Dat brengt me bij de werkboekles van vandaag (342): Ik laat op alles vergeving rusten, want zo wordt vergeving mij geschonken. Eerst het grote woord “vergeving”. Ook dit woord wint steeds meer aan betekenis. Eerst besluiten we maar eens om iets minder haatdragend te zijn en wat meer dingen door de vingers te zien. Dan worden we er op gewezen dat deze vorm van vergeven ons subtiel een vals gevoel van superioriteit geeft. Ik zou moreel verhevener zijn dan jij en in mijn grote goedheid scheid ik jou je schuld kwijt. Eigenlijk moet jij me nu eeuwig dankbaar blijven en lezers met een klassiek Christelijke achtergrond zullen nu terugdenken aan de dankbaarheid die we God verschuldigd zijn omdat hij zijn zondeloze zoon voor ons aan het kruis heeft laten nagelen. Vervolgens de verontwaardigde noodkreet: “moeten we dan alles maar door de vingers zien? Er is toch gewoon kwaad in de wereld dat niet zomaar vergeven en vergeten mag worden?” De verwarring kan compleet worden als we dan menen te begrijpen dat het eigenlijk allemaal onze eigen schuld is omdat we iets aan het projecteren zijn.

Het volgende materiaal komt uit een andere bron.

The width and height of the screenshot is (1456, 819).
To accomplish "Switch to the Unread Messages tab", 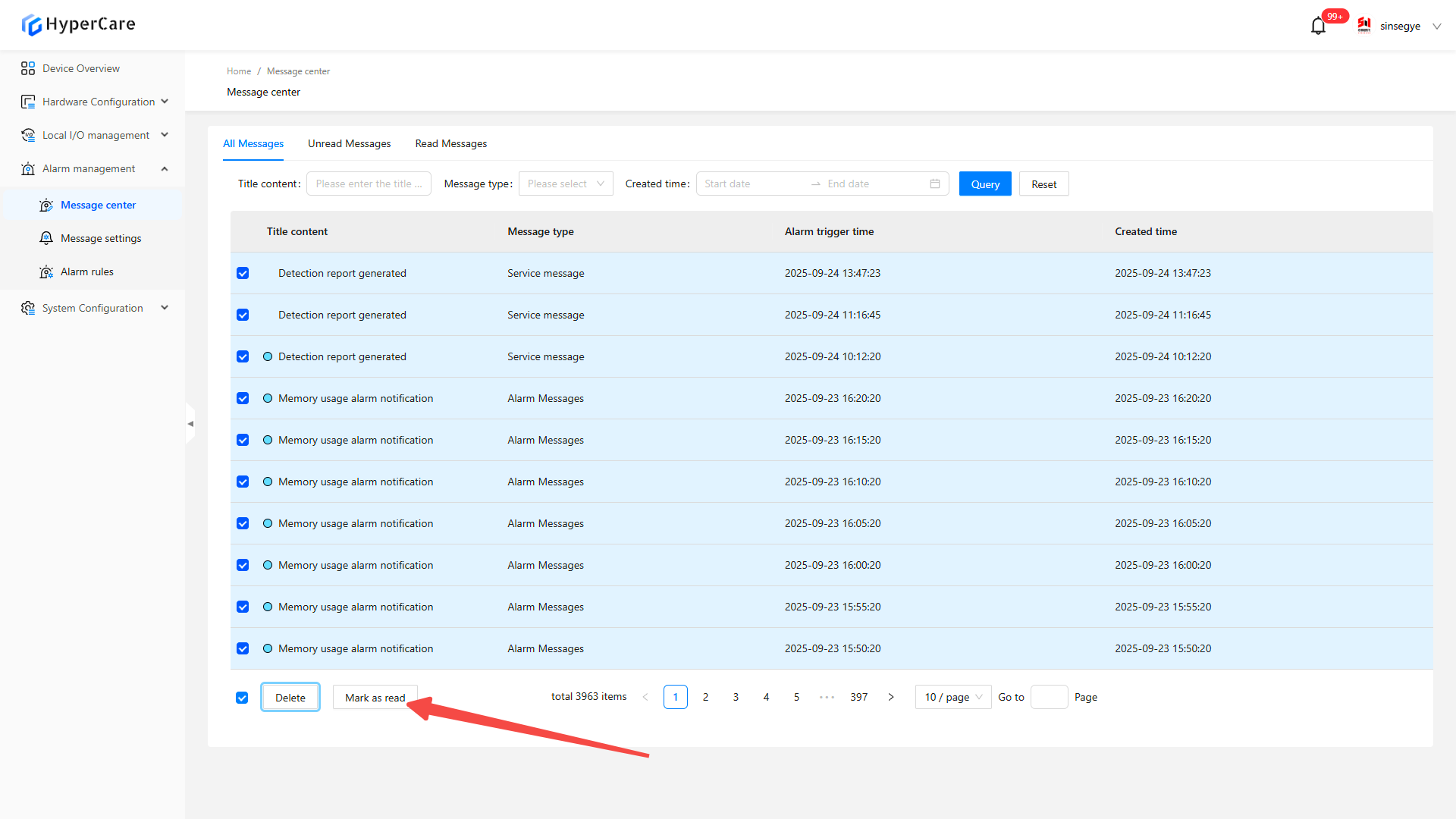I will [x=349, y=143].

Een dierbare medestudente mailde me in dit verband het volgende:
“Hoe waar en wie moeten we vergeven. Of moeten we gewoon zeggen ‘ze bestaan niet’. Dit kan ik volledig niet plaatsen en kan mij zwaar van streek brengen, in die zin, dat alles wat ik in de cursus geleerd heb, klaar is voor de vuilbak. Dit stuk klopt gewoon niet.”
Een hartenkreet die me raakt en toch zo moeilijk één, twee drie te beantwoorden is. Want dit brengt me terug bij m’n inleiding. We kunnen namelijk niet met de kleine betekenis van woorden als vergeving, schuld en projectie een sluitende redenering bedenken waarvan ons, evenzeer beperkte verstand, zegt: “oh ja, logisch. Nu laat ik het rusten, niks aan de hand meer”. We mogen verontwaardigd zijn, boos en verward maar een mooi verhaaltje wat logisch klinkt zal hier niks aan veranderen. Uitleg kan ons een stukje op weg helpen, ons als het ware voorsorteren om op een andere manier te gaan luisteren. Of liever gezegd, om ons oor bij een andere Bron te luisteren te leggen. De verontwaardiging mag gevoeld worden, nee, moet gevoeld worden. De boosheid op de Cursus en op God moeten ook gevoeld worden willen ze door ons gezien en erkend worden. We mogen midden in onze verontwaardiging gaan staan maar dan komt de belangrijke vraag: waarvan verwachten wij het antwoord? Verwachten wij in één keer rust te vinden in een gammel bouwwerkje dat aan elkaar hangt van door ons nog niet helemaal begrepen concepten? Of kunnen we Hulp vragen op een stille manier om te ontdekken wat deze boosheid met ons doet, waartoe we boos zijn en zelfs waarom we onbewust zo graag vasthouden aan deze boosheid. Het is onze verslaafdheid aan verontwaardigd zijn en boos zijn die maakt dat we maar zo langzaam kalmeren. Kunnen we dat bij ons zelf leren zien, leren voelen. Hoe zou het zijn om Zijn onvoorwaardelijke liefde ook naar de zogenaamde daders te laten stromen?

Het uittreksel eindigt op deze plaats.